-- Page text --

ADR: Pagination Query API

Status
Background
Context & Scope
Proposed solution
- Implementation details on Pagination Query API
Consequences

Status

Background

Paginating over large query result is a common discovery workflow. Search service query API can return maximum 10K records, anything higher then this requires usage of Search service's query_with_cursor API (POST /api/search/v2/query_with_cursor). As OSDU Data Platform adoption has increased over milestone releases, users have repeatedly complained (Issues: 130, 156 etc.) on Search service's query_with_cursor API reliability & performance. Some of the most common issues reported:

During deep pagination over large result-set, API may throw error in the middle & users have to start over. It can be very time consuming and costly exercise.
By default, each data-partition can have maximum 500 active cursors, if this limit is reached then API throws an exception. Users have repeatedly complained that even with light usage, this quota gets exhausted and they cannot make new cursor API call.
Cursor count per Search service request calculation is opaque. One Search service cursor request can potentially consume lot of cursors on the Search backend (Elasticsearch). It's very hard to provide users any guidance, how many concurrent cursor requests can be made on a data-partition.
Cursor quota is a soft limit and can be potentially increased to mitigate issue. Quota increase will have impact on Search backend resource usage which can then degrade Search and Indexing latencies. Any resolution to latency requires Search backend resource scaling, thus increasing infrastructure and licensing cost.

Context & Scope

As we have looked over solutions to issues reported in earlier section, and found there are only two choices:

We cannot reliably scroll over large result set so drop the support of scrolling over records higher then 10K.
Provide a new Search service API that utilizes search_after API from Search backend (Elasticsearch).

We cannot limit maximum record that can be fetched from Search service as it may break existing consumer workflows. Search service must provide provide a reliable and performant API that will allow scrolling over all records in response, irrespective of their count.

search_after API does not suffer from the reliability issues that users have reported and recommended by Elasticsearch to be used in place of cursor/scroll API. Search service should add new API that makes use of search_after API from Elasticsearch.

-- Exercise goal --
Please answer these from the pagination ADR above:
1. What is the most the Search service query API can return before the query_with_cursor API is needed?
2. By default, how many active cursors can each data-partition have?
3. Which Elasticsearch API should the new Search service API use?

-- Collected material --
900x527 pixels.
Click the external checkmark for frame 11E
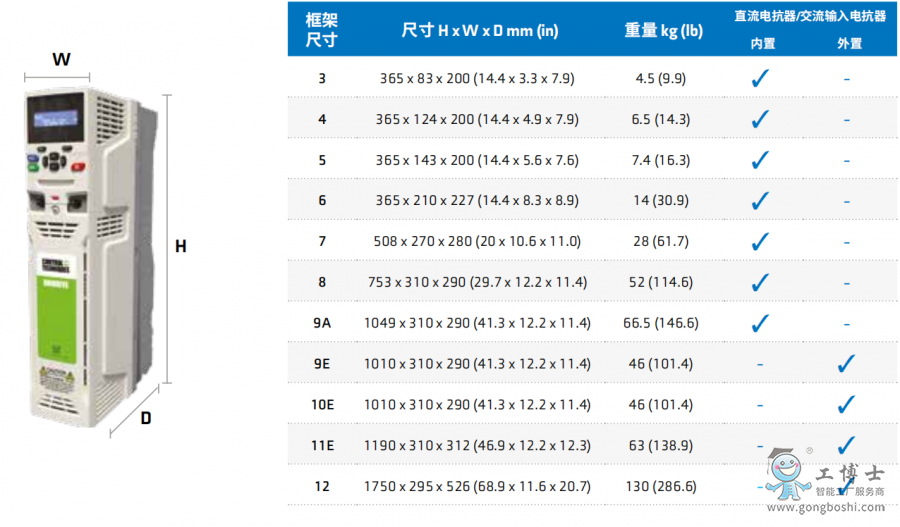846,445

-- Reply --
1. 10K
2. 500
3. search_after